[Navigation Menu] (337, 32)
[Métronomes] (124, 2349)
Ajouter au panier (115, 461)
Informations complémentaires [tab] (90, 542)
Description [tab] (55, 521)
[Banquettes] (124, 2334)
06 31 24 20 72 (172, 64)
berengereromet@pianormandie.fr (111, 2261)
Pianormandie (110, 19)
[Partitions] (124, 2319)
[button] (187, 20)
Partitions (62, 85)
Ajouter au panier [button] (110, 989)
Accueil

* * * * * * * * *

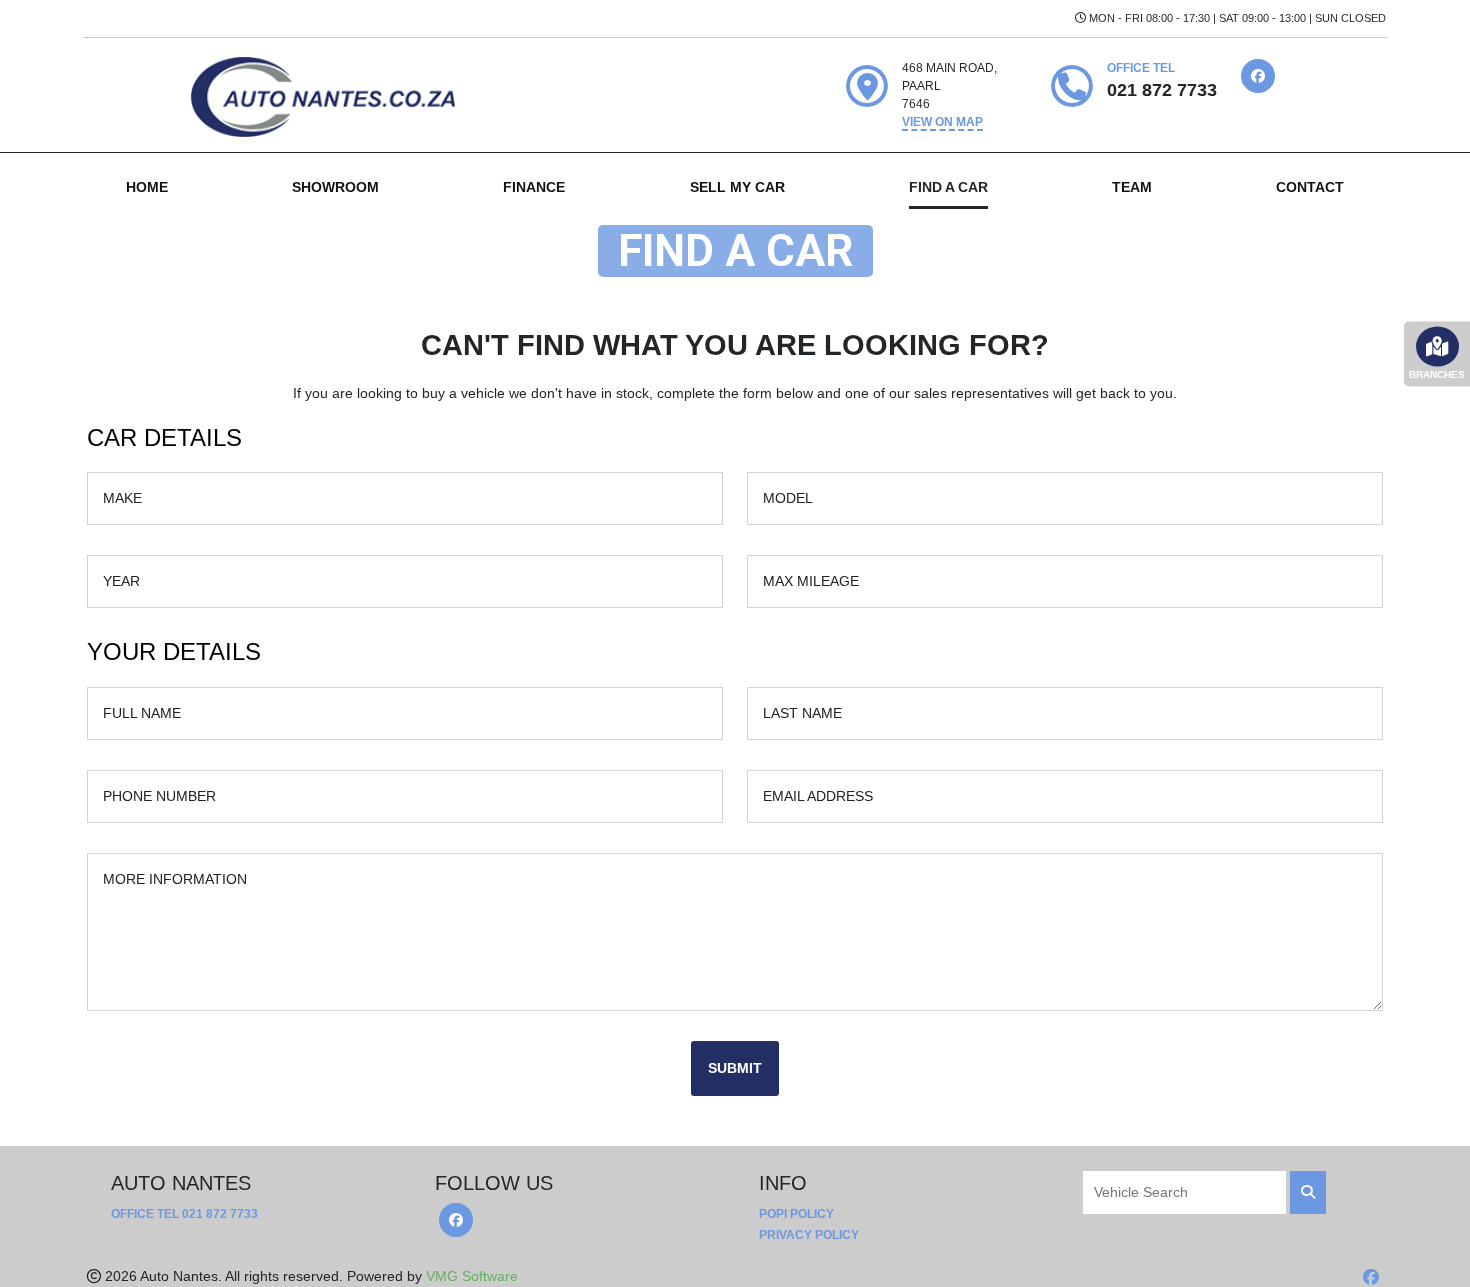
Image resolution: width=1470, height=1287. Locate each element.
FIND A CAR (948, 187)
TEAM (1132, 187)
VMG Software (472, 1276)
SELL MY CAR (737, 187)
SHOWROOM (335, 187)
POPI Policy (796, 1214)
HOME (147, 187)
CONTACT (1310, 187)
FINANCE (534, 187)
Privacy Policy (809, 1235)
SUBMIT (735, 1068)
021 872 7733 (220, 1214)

* * * * * * * * *

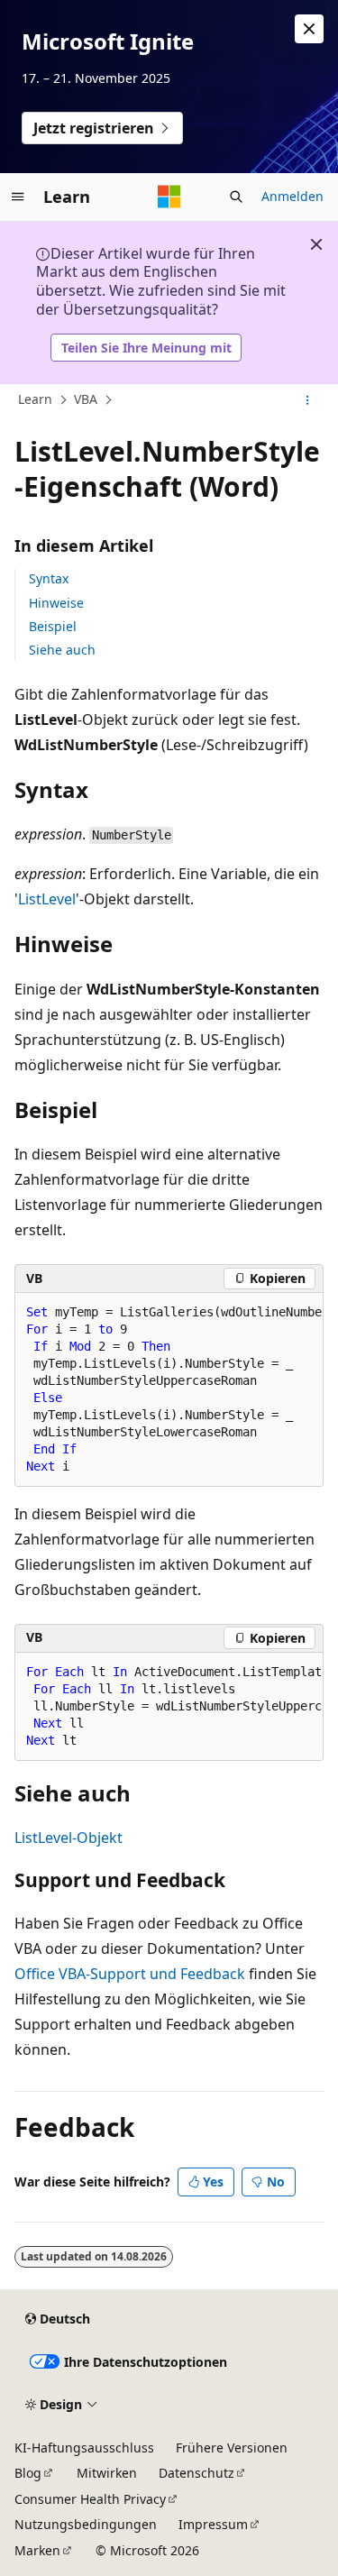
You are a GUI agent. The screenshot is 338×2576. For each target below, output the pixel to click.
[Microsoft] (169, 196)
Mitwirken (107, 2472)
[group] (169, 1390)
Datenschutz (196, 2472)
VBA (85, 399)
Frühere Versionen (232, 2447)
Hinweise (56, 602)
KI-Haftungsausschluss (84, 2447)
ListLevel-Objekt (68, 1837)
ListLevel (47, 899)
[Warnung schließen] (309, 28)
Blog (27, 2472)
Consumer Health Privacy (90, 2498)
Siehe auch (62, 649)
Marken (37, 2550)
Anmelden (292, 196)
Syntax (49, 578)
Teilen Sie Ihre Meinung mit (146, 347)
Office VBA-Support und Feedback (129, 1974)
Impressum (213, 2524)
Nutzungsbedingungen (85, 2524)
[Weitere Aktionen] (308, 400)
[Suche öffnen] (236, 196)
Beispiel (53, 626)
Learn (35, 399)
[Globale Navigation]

* * * * * * * * *

▶ _PROBLEM DETAILS_
Look above for the line holding "ListLevel-Objekt (68, 1837)". Print it and every line after it, exactly, through the line holding "Learn (35, 399)".

▶ _RESPONSE BELOW_
ListLevel-Objekt (68, 1837)
ListLevel (47, 899)
[Warnung schließen] (309, 28)
Blog (27, 2472)
Consumer Health Privacy (90, 2498)
Siehe auch (62, 649)
Marken (37, 2550)
Anmelden (292, 196)
Syntax (49, 578)
Teilen Sie Ihre Meinung mit (146, 347)
Office VBA-Support und Feedback (129, 1974)
Impressum (213, 2524)
Nutzungsbedingungen (85, 2524)
[Weitere Aktionen] (308, 400)
[Suche öffnen] (236, 196)
Beispiel (53, 626)
Learn (35, 399)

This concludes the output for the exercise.